### ACTIVITY
From the newspaper item below, write out the passage starting with "We liked this" and going on through "his new position.", substituting "the town" for "Wallingford" wherever it occurs.

### TEXT PASSAGE
┌──
We liked this week
After 14 years as Wallingford’s fire chief and 27 years with the Fire Department, Peter J. Struble is retiring to take a full-time teaching job at the University of New Haven. We thank him for his service to Wallingford and wish him well in his new position.
Dressed in camouflage pants and a green top and hat, Zumba instructor Penny Gagne led a group of 15 people in a dance and slid back and forth across the dance floor Sunday at the Cadillac Ranch Restaurant in Southington. About 30 people were dancing for the “No Soldiers Left Behind” fundraiser organized by Gagne, of Manchester, and her fiance, Tom Delahanty, of Wallingford. The event featured Zumba fitness and country line dancing. All of the proceeds went to the Wounded Warrior Project, which helps support wounded veterans with programs and services.
└──
### DATA EXCERPTS
┌──
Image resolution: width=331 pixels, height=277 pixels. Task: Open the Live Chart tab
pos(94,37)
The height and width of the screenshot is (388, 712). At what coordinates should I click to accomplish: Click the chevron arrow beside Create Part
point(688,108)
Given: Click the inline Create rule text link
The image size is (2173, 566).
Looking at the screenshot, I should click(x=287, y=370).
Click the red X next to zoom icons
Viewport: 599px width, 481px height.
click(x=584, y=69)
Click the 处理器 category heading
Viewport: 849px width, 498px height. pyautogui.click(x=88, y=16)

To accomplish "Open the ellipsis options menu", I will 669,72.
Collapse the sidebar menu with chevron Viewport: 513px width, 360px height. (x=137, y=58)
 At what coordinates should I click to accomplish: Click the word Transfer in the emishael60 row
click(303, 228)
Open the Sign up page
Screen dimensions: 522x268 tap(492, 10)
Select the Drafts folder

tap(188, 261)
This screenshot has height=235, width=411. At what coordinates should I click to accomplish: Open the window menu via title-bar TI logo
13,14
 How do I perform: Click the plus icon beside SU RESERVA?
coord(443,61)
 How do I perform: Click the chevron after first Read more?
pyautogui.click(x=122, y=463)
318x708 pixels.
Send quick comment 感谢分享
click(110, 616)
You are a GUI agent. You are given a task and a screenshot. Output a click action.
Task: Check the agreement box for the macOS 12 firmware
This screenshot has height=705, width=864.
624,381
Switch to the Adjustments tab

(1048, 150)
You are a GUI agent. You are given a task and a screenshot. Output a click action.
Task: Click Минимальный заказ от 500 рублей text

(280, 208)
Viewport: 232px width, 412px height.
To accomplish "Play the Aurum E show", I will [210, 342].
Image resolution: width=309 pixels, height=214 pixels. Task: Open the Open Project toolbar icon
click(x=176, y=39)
└──
### TASK RESULT
We liked this week
After 14 years as the town’s fire chief and 27 years with the Fire Department, Peter J. Struble is retiring to take a full-time teaching job at the University of New Haven. We thank him for his service to the town and wish him well in his new position.